Problem statement: Show each line of the data below that contains the word "button", copying the whole line. Uppercase and lowercase count as different.

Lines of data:

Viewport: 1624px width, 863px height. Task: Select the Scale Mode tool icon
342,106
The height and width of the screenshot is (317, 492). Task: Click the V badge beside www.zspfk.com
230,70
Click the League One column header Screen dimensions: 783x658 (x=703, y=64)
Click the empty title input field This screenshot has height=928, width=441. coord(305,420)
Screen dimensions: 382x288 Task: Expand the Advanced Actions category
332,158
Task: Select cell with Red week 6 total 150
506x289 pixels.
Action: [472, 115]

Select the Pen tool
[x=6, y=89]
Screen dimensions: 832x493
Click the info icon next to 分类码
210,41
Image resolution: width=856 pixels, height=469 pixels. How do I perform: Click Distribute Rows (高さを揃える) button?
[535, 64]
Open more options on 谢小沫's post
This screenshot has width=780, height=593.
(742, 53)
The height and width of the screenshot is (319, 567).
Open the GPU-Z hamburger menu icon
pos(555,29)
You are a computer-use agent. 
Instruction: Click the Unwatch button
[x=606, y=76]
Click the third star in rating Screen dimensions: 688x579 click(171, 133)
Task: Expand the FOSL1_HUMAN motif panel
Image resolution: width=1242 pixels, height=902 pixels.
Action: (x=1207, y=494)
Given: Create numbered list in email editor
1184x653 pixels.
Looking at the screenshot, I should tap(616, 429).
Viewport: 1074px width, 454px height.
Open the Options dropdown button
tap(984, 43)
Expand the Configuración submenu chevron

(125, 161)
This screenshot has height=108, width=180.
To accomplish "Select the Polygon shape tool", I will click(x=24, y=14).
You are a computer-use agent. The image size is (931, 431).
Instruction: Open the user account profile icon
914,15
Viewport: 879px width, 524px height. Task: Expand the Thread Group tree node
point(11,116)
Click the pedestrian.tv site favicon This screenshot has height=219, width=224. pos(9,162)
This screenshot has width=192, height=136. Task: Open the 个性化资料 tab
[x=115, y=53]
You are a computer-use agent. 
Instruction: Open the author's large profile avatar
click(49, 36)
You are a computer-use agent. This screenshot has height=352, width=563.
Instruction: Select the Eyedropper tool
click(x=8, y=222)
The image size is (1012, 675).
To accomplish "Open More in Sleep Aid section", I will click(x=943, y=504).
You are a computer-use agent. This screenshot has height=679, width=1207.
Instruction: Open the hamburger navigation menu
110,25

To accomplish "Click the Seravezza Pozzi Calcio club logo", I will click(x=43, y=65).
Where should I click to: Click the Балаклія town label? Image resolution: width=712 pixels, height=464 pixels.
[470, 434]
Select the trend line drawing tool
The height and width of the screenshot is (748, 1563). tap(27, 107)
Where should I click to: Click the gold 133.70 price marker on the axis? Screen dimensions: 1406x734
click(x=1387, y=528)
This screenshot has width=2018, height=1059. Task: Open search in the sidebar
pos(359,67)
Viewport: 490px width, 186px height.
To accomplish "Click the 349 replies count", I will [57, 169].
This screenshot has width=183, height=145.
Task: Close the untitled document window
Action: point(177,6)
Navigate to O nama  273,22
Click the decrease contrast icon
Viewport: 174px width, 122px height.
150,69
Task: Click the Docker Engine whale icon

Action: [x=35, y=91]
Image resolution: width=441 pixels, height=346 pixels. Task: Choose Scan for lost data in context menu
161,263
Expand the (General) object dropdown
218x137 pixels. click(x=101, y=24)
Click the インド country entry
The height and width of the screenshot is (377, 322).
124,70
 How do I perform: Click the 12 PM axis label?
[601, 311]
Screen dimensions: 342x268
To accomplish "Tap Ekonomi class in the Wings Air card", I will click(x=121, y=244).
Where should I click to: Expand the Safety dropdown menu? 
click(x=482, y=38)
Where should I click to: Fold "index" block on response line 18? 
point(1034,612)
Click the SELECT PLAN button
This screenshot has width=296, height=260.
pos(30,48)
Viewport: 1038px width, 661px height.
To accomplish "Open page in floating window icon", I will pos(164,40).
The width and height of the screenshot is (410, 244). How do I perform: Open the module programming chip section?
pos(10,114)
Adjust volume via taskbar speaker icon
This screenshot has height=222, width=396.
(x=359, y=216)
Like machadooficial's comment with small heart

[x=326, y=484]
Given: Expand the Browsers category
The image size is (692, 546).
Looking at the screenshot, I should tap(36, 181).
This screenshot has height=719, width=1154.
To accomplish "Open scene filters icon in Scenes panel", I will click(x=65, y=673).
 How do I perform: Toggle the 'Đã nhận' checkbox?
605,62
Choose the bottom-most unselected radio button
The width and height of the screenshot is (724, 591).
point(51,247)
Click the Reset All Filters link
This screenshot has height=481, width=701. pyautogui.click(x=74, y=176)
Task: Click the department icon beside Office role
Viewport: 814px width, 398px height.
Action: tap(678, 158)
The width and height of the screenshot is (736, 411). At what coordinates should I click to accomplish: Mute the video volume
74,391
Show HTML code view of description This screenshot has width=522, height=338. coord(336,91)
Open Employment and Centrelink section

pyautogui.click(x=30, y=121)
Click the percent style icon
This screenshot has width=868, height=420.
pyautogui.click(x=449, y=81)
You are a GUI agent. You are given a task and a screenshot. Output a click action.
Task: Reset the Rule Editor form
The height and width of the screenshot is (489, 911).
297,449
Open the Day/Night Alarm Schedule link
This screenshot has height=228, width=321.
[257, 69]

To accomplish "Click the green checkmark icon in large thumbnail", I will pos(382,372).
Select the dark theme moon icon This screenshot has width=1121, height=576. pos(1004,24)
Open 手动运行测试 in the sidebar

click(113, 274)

Solution for this exercise:
Image resolution: width=856 pixels, height=469 pixels. How do I perform: Click Distribute Rows (高さを揃える) button?
Instruction: Click the Unwatch button
Open the Options dropdown button
Click the SELECT PLAN button
Choose the bottom-most unselected radio button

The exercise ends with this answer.